Source material:
-- -- --

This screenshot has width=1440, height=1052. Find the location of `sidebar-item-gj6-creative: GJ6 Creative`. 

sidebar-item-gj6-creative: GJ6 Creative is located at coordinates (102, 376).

-- -- --

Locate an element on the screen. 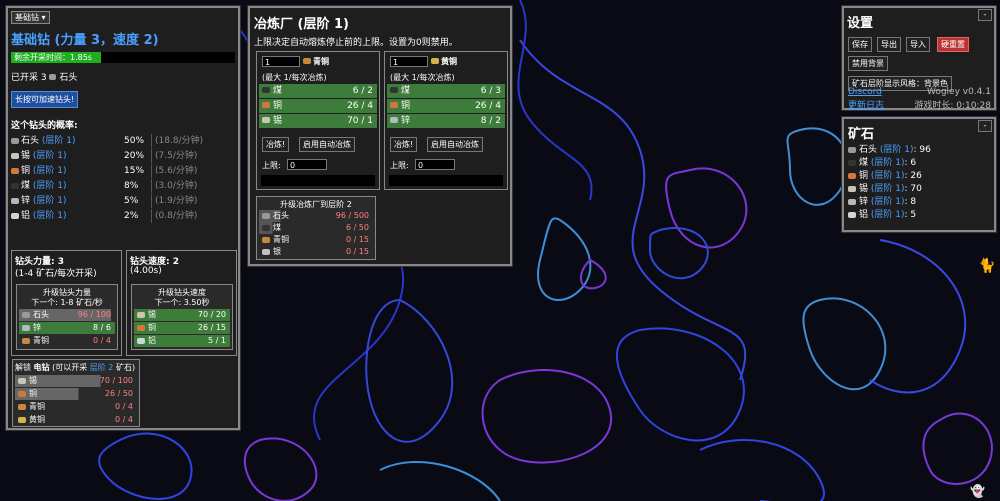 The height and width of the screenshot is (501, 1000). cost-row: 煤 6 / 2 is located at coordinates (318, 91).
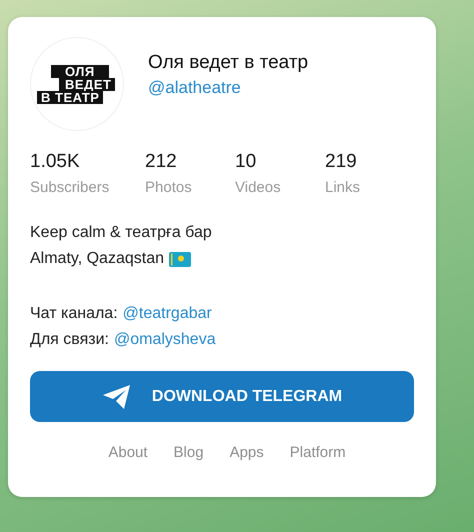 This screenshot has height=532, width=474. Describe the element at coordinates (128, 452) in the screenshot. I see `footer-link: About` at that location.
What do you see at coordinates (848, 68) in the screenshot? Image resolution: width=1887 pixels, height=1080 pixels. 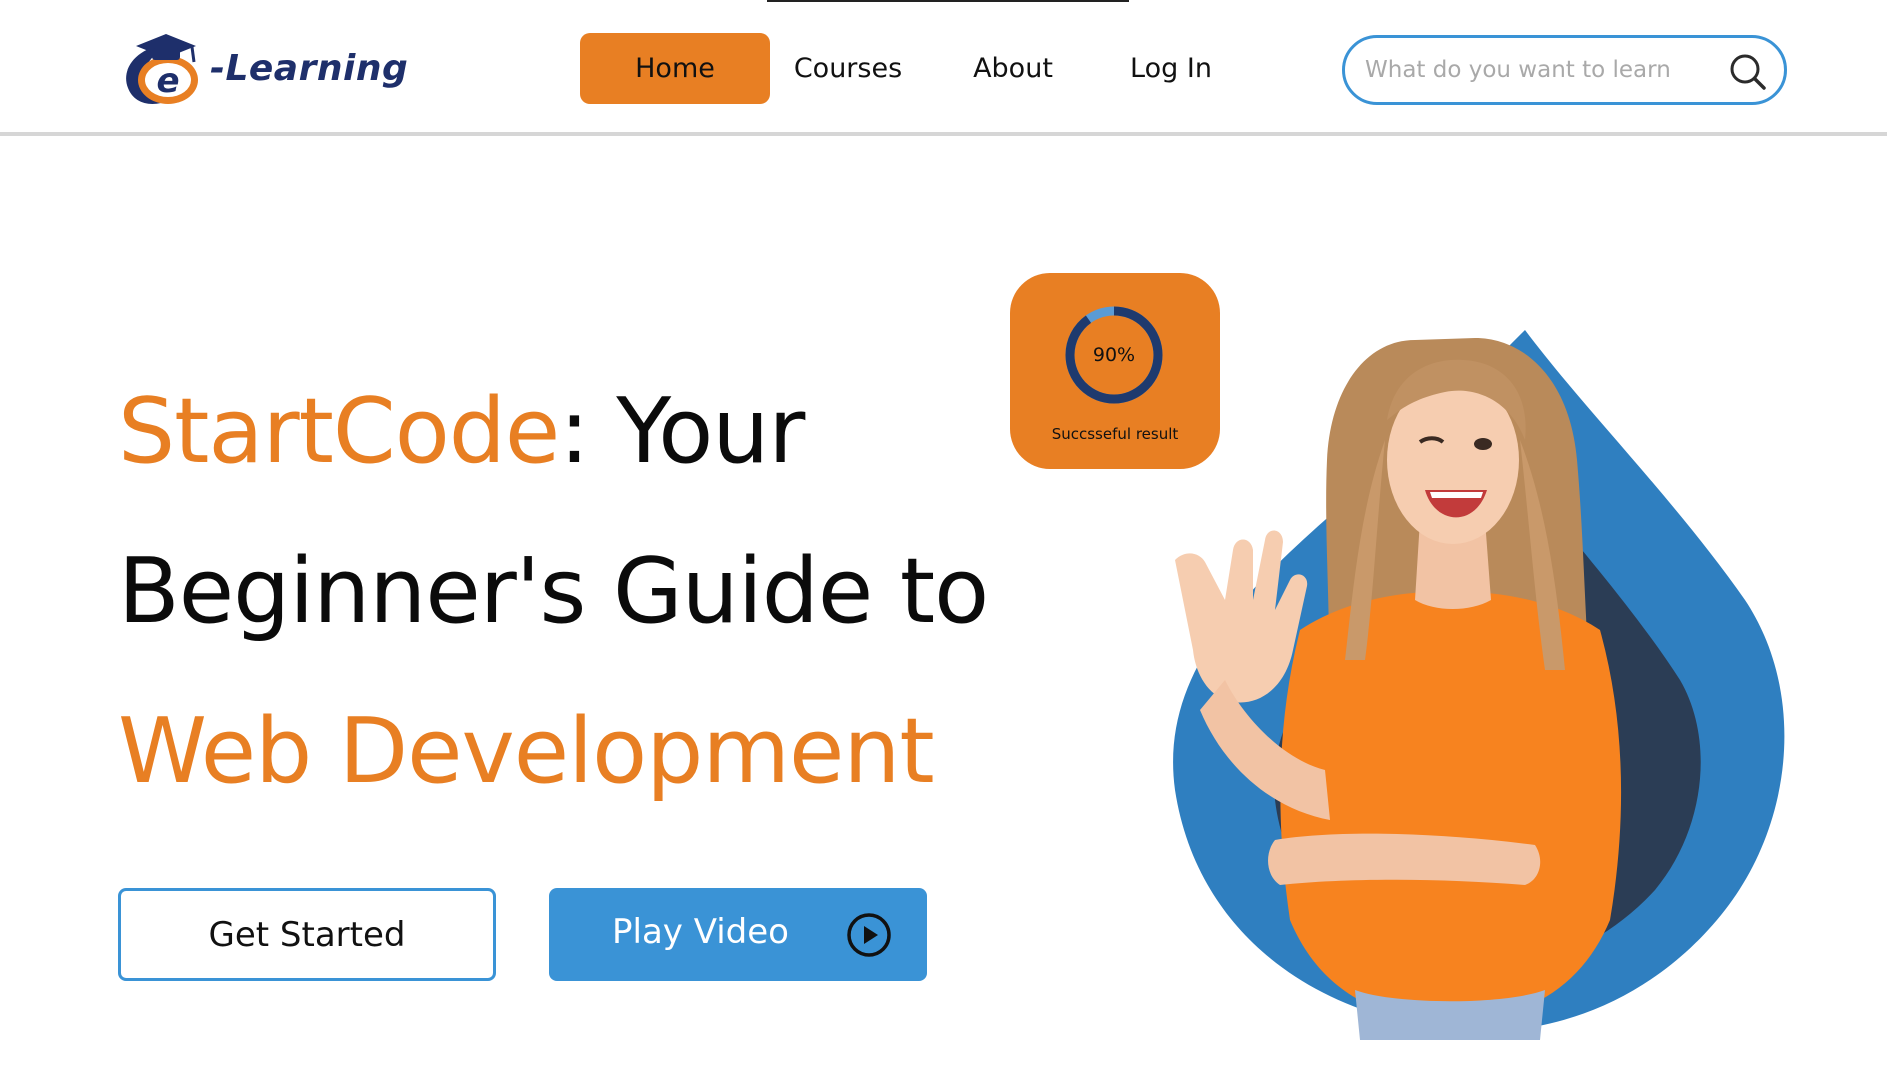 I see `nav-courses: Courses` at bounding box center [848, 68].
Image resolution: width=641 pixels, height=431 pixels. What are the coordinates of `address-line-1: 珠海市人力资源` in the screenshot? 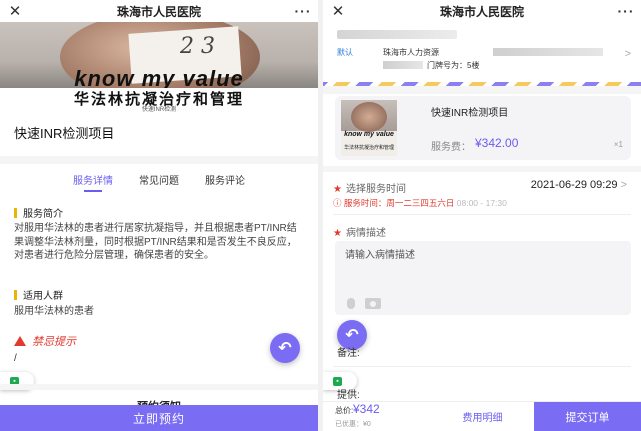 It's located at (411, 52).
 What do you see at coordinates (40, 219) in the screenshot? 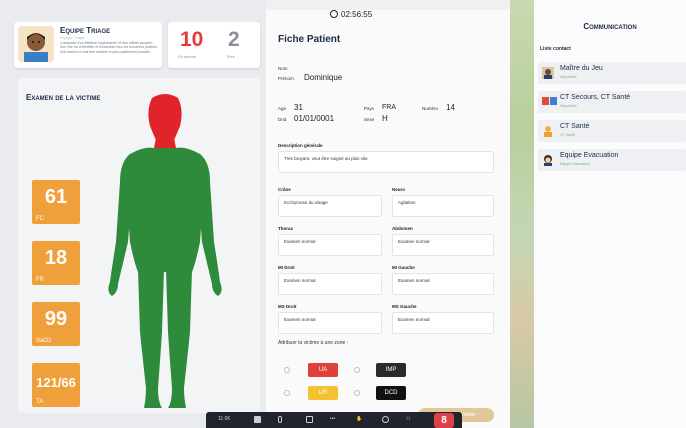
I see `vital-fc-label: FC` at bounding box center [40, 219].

-- -- --

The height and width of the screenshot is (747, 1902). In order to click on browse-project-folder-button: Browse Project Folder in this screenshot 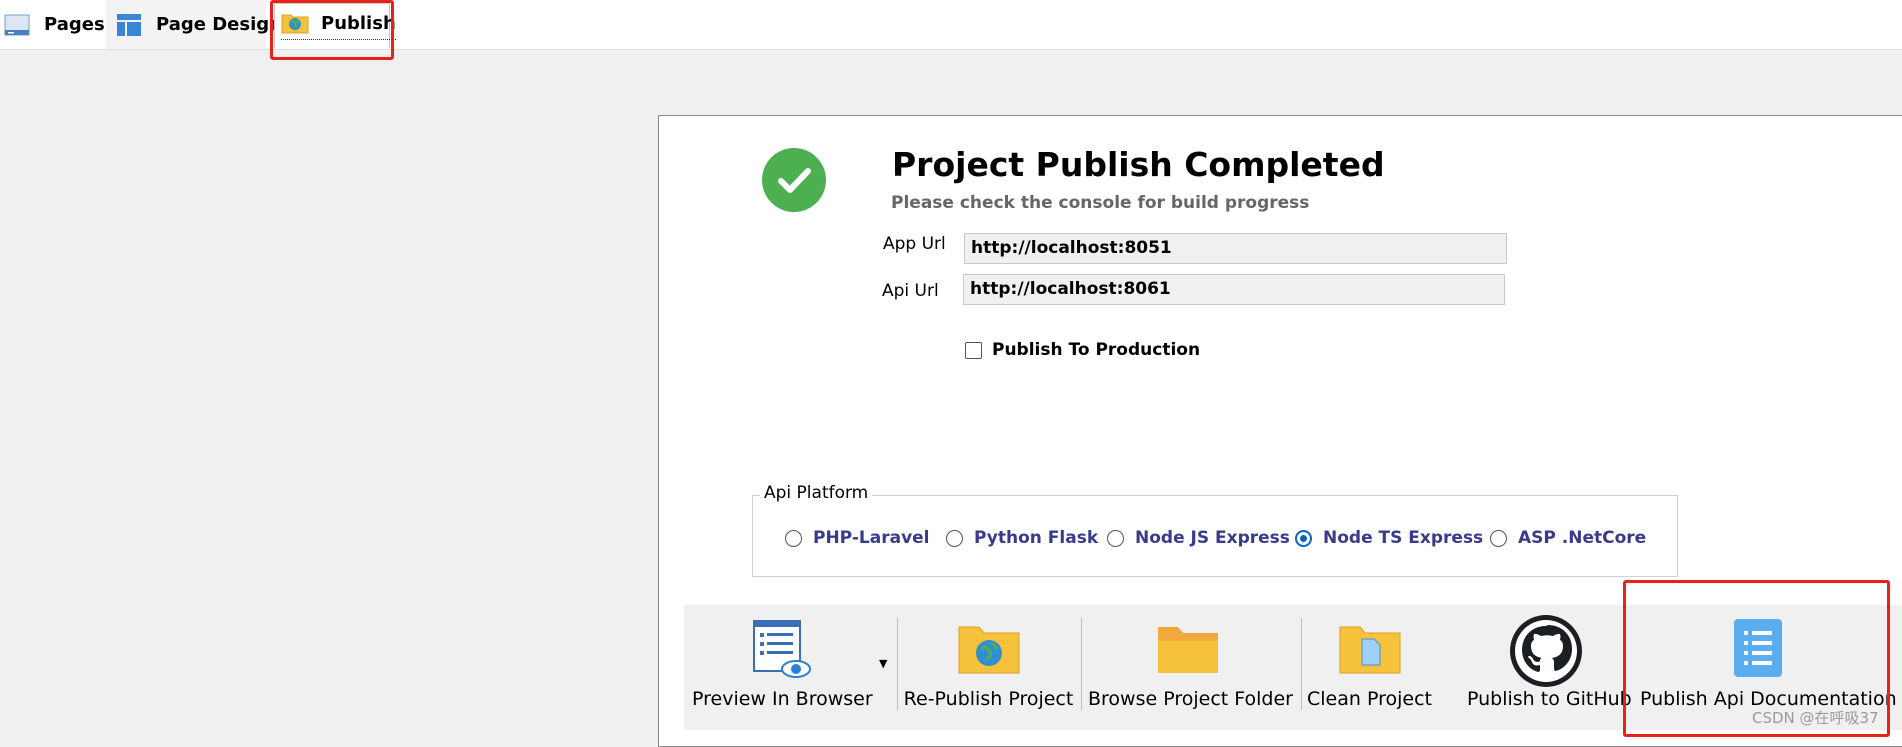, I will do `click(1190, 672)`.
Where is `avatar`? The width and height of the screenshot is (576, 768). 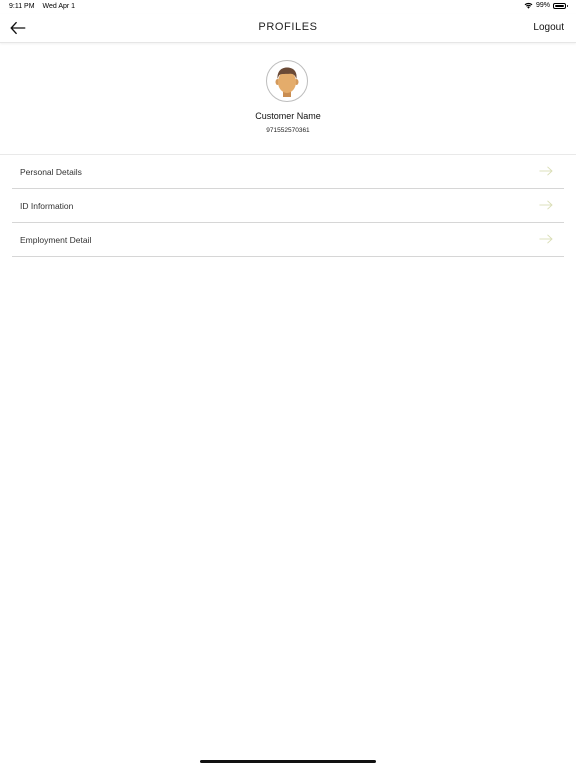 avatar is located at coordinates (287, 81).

-- -- --

Task statement:
Quote the entries between the lines holding "This screenshot has width=1440, height=1052." and "sidebar-item-gj6-creative: GJ6 Creative is", inclusive.

Solution for this problem:
This screenshot has width=1440, height=1052. Find the location of `sidebar-item-gj6-creative: GJ6 Creative`. 

sidebar-item-gj6-creative: GJ6 Creative is located at coordinates (102, 376).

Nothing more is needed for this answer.